BEGIN

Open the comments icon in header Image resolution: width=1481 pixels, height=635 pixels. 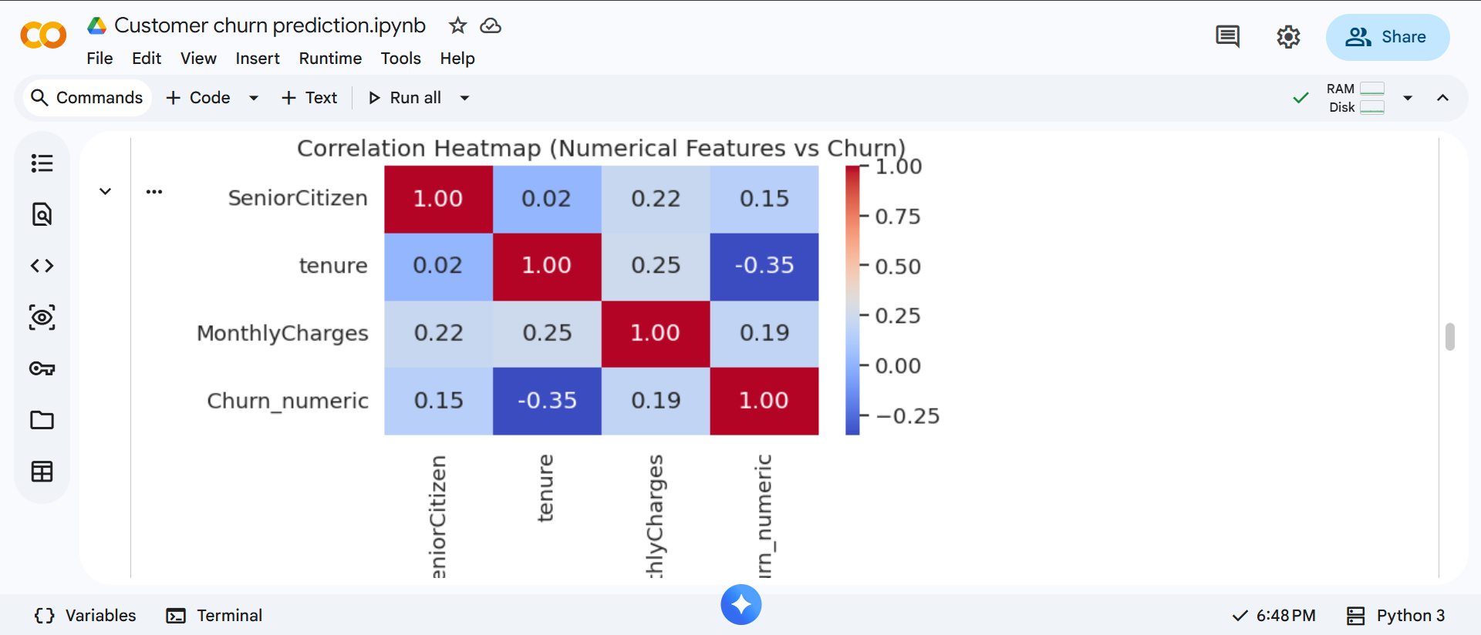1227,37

END
BEGIN

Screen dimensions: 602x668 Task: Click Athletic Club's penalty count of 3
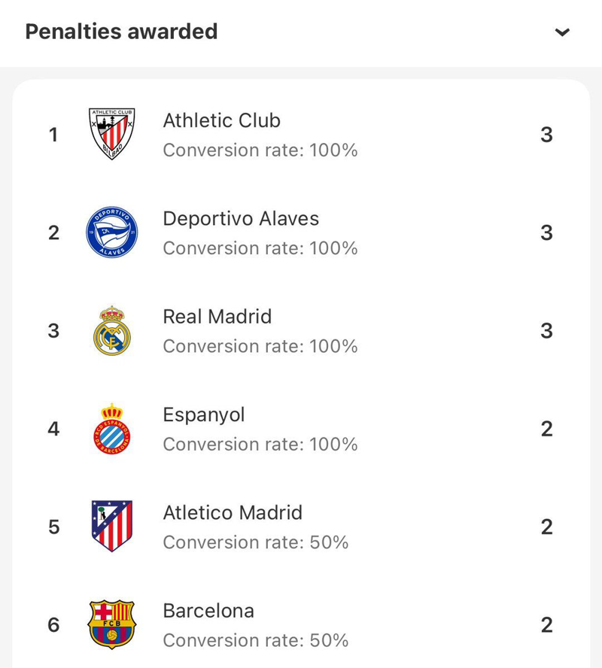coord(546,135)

END
BEGIN

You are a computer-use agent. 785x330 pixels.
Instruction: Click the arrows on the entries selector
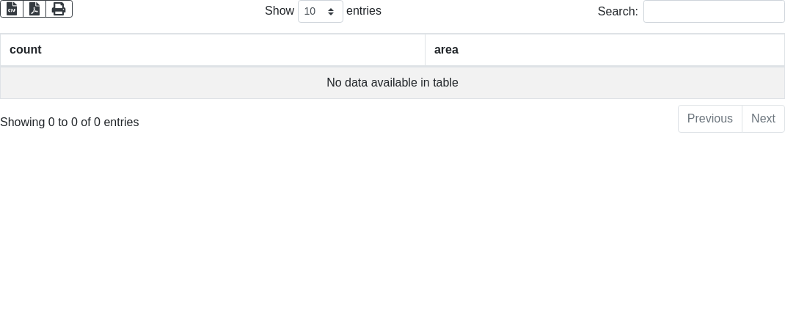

END

▶ **Work order**: Of the entries listed above, reproduce only the lines starting at the line containing "You are a computer-use agent. 785x330 pixels." and ending at the line containing "Instruction: Click the". Include both, exactly as they stand.

▶ **Solution to this exercise**:
You are a computer-use agent. 785x330 pixels.
Instruction: Click the arrows on the entries selector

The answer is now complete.